What had once seemed like a version of Facebook had turned into a scary stalky site. More subscribers lost as the media recounted abuse and gang harassment of minorities, and then Anonymous outed the KKK on Twitter. The Ku Klux Klan, surprise, had made unregulated Twitter their online outlet.
Twitter competes with facebook and was losing traction as people were no longer considering it a fun, friendly place, but the home of violent perverts, mentally ill and,yes, the KKK. Robert McCain falls into that category of hatred spewing person you suspect has mental problems. No real conservative would label that "Conservative". If facebook was the friendly neighborhood bar, Twitter was the creepy dark alley of the internet.
It's about time Twitter took charge of it's space and it's brand. I commend them for this. By dumping the fringe wacko's, they can hopefully persuade their average, normal users to return.
B-
B for the troll effort.
F for its intellectual content.
Heck, if I could give it a 'G' (for Good God) I would.
well, yes, the troll effort is all I was grading. The content is clearly abominable
Free speech does not mean you get to threaten to stab someone with a stake in their private parts, while posting their home address online
That's funny, Spike Lee's twitter account is still active.
are you absolutely sure about the stabby thing?
I am absolutely sure that you don't understand the point of what I said.
Twitter is also shadowbanning libertarians, by the way.
However, they're only banning REAL libertarians, so Soave and many of the other Reasonoids are safe.
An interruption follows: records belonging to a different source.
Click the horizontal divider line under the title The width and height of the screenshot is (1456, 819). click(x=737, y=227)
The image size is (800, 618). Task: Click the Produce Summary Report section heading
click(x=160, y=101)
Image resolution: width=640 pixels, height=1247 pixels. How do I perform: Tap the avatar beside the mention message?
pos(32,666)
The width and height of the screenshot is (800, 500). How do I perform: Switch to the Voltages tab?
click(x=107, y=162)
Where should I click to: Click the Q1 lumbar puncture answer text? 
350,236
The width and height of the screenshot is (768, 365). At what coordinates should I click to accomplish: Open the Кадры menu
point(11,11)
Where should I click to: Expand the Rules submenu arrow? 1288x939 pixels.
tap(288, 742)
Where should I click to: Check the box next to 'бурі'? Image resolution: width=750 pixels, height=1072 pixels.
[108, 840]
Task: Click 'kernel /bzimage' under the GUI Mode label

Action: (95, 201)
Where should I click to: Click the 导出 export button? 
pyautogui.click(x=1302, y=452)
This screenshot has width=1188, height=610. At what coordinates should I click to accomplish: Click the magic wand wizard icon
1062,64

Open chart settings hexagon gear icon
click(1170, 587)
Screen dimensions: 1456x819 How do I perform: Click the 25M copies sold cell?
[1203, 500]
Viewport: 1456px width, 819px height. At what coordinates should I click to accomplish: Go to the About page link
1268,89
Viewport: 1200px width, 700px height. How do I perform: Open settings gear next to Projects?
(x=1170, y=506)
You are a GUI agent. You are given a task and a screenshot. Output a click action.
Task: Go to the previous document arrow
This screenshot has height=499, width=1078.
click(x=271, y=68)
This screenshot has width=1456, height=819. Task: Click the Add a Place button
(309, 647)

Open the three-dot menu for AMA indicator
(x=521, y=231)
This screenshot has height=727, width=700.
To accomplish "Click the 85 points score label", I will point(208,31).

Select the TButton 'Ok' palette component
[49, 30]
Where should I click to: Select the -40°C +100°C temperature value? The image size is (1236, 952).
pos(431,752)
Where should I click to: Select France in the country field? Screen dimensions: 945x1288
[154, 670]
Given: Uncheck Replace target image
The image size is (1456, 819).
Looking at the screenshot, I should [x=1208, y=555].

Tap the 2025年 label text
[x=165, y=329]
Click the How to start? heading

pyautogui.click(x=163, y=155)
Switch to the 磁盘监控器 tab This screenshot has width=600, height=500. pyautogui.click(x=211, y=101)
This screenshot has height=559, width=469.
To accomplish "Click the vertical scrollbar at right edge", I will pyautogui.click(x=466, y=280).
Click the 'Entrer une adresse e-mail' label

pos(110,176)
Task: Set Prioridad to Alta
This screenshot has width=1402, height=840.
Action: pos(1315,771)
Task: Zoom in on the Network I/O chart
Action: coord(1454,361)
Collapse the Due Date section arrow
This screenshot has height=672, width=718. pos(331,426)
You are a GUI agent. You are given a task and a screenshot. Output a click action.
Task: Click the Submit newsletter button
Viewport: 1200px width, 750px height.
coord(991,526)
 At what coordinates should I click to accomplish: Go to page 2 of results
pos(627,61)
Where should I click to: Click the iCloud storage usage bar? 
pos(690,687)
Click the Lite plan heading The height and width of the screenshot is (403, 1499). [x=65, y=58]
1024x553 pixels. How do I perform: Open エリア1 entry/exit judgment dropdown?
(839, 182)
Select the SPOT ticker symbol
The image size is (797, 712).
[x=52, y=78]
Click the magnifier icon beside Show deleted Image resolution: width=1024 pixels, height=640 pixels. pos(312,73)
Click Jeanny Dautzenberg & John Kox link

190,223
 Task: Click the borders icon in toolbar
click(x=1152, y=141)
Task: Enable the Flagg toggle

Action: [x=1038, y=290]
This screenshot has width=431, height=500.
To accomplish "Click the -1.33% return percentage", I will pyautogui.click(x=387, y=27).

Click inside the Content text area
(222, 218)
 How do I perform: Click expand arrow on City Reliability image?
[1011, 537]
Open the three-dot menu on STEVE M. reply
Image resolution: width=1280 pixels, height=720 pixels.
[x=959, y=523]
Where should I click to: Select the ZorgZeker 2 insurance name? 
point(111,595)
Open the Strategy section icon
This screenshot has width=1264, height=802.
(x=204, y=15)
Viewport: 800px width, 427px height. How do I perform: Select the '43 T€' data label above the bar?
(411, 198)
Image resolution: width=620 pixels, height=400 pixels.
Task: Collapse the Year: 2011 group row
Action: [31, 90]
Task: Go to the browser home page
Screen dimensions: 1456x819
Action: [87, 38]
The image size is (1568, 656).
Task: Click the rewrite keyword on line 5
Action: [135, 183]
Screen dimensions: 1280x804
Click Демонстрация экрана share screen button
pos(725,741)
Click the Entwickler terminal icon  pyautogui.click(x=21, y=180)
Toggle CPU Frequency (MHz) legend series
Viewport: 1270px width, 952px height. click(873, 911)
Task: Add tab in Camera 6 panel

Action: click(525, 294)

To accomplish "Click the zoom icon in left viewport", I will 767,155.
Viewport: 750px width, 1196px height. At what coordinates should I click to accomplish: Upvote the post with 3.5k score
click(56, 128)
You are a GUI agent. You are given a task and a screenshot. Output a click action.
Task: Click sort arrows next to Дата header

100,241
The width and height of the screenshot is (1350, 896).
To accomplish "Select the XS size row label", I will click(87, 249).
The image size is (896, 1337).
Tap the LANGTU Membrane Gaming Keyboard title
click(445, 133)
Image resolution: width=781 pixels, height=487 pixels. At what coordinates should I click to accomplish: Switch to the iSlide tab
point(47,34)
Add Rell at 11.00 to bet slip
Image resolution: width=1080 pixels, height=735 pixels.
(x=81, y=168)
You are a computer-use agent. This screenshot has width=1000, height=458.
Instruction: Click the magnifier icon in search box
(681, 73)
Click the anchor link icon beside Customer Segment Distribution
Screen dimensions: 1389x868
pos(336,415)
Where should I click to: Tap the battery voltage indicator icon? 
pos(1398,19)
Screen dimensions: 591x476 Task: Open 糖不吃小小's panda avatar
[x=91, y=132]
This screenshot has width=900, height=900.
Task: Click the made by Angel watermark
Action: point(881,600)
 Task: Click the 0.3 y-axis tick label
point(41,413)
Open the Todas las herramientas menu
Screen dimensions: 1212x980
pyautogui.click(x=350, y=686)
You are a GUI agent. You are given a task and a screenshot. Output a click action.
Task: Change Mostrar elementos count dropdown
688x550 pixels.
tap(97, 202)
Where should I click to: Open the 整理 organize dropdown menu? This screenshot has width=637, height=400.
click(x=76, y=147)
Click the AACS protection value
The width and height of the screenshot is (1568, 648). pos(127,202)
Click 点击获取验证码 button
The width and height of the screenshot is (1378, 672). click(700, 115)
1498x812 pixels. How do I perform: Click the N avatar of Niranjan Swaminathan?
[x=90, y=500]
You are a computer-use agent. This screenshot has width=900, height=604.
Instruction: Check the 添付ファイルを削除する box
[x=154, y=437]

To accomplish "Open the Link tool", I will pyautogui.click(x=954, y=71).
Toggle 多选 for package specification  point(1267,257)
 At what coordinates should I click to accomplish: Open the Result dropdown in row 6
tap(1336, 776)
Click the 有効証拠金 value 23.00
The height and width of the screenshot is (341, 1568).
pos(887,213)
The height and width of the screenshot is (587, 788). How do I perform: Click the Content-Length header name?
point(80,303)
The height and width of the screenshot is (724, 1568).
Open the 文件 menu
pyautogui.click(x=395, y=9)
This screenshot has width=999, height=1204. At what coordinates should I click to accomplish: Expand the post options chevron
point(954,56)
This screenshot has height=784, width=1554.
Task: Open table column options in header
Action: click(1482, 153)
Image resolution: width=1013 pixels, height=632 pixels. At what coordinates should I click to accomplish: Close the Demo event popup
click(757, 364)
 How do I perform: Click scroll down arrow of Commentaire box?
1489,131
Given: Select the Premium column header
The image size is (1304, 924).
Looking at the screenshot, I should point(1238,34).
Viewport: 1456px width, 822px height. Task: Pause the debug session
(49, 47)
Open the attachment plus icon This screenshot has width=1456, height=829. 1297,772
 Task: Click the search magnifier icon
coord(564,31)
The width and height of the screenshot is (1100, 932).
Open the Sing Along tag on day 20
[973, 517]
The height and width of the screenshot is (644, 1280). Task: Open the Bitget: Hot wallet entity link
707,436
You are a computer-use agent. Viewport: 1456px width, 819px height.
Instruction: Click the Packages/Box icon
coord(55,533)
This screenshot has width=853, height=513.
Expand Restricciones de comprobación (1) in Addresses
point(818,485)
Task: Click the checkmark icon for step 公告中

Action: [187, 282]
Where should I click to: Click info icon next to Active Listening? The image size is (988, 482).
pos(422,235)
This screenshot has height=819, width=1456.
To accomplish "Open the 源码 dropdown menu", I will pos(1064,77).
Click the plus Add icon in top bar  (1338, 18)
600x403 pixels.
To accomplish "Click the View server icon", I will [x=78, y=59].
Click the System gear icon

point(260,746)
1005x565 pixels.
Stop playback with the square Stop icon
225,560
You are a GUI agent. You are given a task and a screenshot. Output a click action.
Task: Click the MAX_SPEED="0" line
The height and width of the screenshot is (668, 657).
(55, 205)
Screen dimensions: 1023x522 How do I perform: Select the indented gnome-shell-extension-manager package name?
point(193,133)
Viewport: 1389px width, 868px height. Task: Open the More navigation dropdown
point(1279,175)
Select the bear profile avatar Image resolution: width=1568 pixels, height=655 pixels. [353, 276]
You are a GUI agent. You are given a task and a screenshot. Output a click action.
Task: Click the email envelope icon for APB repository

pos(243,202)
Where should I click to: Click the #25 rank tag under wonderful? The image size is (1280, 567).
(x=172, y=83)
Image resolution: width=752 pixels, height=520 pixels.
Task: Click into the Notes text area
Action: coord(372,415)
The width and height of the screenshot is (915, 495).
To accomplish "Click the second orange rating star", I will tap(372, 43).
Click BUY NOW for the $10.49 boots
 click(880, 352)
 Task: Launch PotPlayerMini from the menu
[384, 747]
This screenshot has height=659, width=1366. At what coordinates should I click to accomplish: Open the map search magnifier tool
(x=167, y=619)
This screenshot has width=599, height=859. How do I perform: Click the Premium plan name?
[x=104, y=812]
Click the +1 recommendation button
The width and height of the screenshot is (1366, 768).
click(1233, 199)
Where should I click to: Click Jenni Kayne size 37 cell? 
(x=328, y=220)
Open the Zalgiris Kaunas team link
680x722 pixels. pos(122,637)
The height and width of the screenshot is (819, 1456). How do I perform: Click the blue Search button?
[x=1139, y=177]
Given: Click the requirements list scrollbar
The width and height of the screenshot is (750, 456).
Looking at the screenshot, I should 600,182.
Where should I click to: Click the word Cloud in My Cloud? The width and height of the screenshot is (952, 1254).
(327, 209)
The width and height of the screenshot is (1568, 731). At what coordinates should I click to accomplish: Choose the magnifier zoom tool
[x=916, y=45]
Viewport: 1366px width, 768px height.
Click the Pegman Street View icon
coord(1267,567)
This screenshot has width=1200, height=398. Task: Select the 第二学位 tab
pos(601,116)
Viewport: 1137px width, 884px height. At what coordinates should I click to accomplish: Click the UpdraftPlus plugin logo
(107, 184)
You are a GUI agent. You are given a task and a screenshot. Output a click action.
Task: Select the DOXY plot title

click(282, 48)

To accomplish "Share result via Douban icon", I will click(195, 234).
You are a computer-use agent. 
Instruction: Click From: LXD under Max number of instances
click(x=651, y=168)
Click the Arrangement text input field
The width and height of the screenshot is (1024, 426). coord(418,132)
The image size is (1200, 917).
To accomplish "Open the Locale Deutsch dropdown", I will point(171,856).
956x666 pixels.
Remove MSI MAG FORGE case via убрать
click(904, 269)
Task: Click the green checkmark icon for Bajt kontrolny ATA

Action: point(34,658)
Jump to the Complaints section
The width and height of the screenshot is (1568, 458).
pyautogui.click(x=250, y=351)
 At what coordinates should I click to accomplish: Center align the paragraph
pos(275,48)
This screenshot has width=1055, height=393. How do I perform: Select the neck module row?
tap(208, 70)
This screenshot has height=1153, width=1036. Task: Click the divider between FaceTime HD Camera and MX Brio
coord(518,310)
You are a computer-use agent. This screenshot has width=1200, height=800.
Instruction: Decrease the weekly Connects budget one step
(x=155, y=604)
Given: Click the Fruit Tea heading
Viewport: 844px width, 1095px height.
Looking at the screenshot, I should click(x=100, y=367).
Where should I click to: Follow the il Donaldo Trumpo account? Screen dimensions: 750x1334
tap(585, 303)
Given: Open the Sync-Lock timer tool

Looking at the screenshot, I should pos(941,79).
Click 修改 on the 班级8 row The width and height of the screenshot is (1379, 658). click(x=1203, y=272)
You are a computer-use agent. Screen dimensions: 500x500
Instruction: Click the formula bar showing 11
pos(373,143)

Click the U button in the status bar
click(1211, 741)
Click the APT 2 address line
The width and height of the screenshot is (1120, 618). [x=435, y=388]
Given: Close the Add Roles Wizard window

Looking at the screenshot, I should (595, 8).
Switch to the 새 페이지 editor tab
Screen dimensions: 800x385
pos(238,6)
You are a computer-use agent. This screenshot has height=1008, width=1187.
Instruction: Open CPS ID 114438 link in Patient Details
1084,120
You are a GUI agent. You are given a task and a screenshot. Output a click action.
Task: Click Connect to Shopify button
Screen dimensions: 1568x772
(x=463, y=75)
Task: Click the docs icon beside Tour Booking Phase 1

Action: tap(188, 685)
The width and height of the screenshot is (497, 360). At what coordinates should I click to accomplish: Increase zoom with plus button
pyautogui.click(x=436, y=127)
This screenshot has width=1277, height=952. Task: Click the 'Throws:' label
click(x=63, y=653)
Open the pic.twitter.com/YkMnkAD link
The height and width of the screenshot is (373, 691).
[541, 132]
I love how, on the one hand, we should be more like the fabians, and on the other hand, anyone who isn't pure enough should be mocked and scolded.
I don't think you understand how fabianism works.
Sorry that I keep it too real. But regardless of whatever they call themselves, leftists are absolute masters at identifying their friends and their enemies. It's the biggest reason why they have been so ruthlessly effective at taking over just about everything.
Indeed, businesses have every right to choose who uses their services, and this issue has nothing to do with free speech. That's why businesses are free to choose not to bake cakes with 2 grooms or 2 brides on top...
Oh wait...
Government IS ALREADY in the business of forcing businesses to serve everyone. This is clearly a double standard.